Blog Article

Pain relief for Nyarai – reflections from a Zimbabwean palliative care nurse

By Sr Franciscah Tsikai, Head of Clinical Services, Island Hospice and Healthcare

There is one little girl I will never forget. Her name was Nyarai*. This little 10-year-old girl was petite, thin and partially blind. At five years old she was involved in a serious car accident with her parents. Both her mother and father died, but she survived.

I felt pain in my heart wondering why she was going through all this suffering.

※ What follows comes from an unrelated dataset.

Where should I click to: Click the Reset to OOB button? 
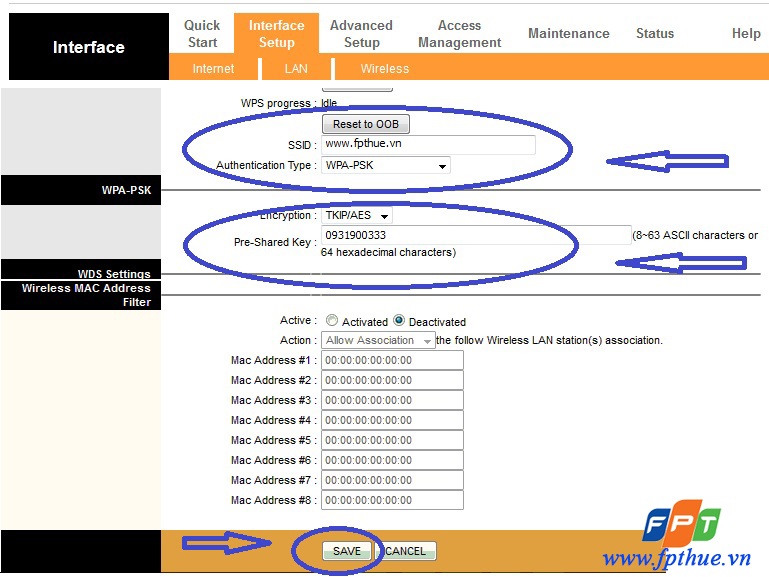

Five years later, Nyarai was diagnosed with retinoblastoma (cancer of the eye). She was cared for by her uncle, Tawanda. He loved her very much. He would come to Island Hospice and Healthcare offices to collect her morphine and every time he spoke her name tears rolled down his cheeks. He despaired that she had lost her parents and now she was suffering from cancer. One day Tawanda’s brother, John, came to stay with the family and was put in charge of Nyarai’s care. At that stage her main complaints were persistent headaches, generalised body pain and loss of appetite. She was on 5mg of morphine syrup for generalised pain and paracetamol for her headaches.


One day I visited Nyarai. When I went inside her bedroom I found her lying on her bed crying. I felt pain in my heart wondering why she was going through all this suffering. I asked her why she was crying and she explained to me that her uncle John was refusing to administer her ten o’clock dose of morphine. It was 1pm in the afternoon and Nyarai was in pain. I felt angry and frustrated. The medication was in the fridge, but Nyarai was not getting it. I walked outside and confronted John. He explained to me that he saw no reason to give Nyarai her morphine since they were told at the hospital that she would die. John told me: “I do not want to waste the medicine because when we took her for review at the hospital they told us that she will not get better.” I explained the importance of pain management and the need to keep Nyarai comfortable. John heard me.I then administered the morphine and involved another member of the household to ensure that Nyarai would continue to receive her medication. I lay down beside Nyarai and held her hand until the pain went away. That day I truly felt Nyarai’s pain. I thought if her mother were alive, she would be holding her and rocking her to sleep. I felt I had to do this. When she fell asleep I left.


Nyarai died 10 days later pain free. When I reflect about Nyarai and my visit that day I recognise that family members need to be given continuous information and support. We had provided information about pain control to the family, but we had not included John as he arrived late. We assumed he would be briefed by other family members. Regular assessment and updates of all family members is also necessary.


After my visit I learned that John had HIV. He died shortly before Nyarai. The experience reminded me to make time for all family members and to always check understanding as well as compliance in administering medications.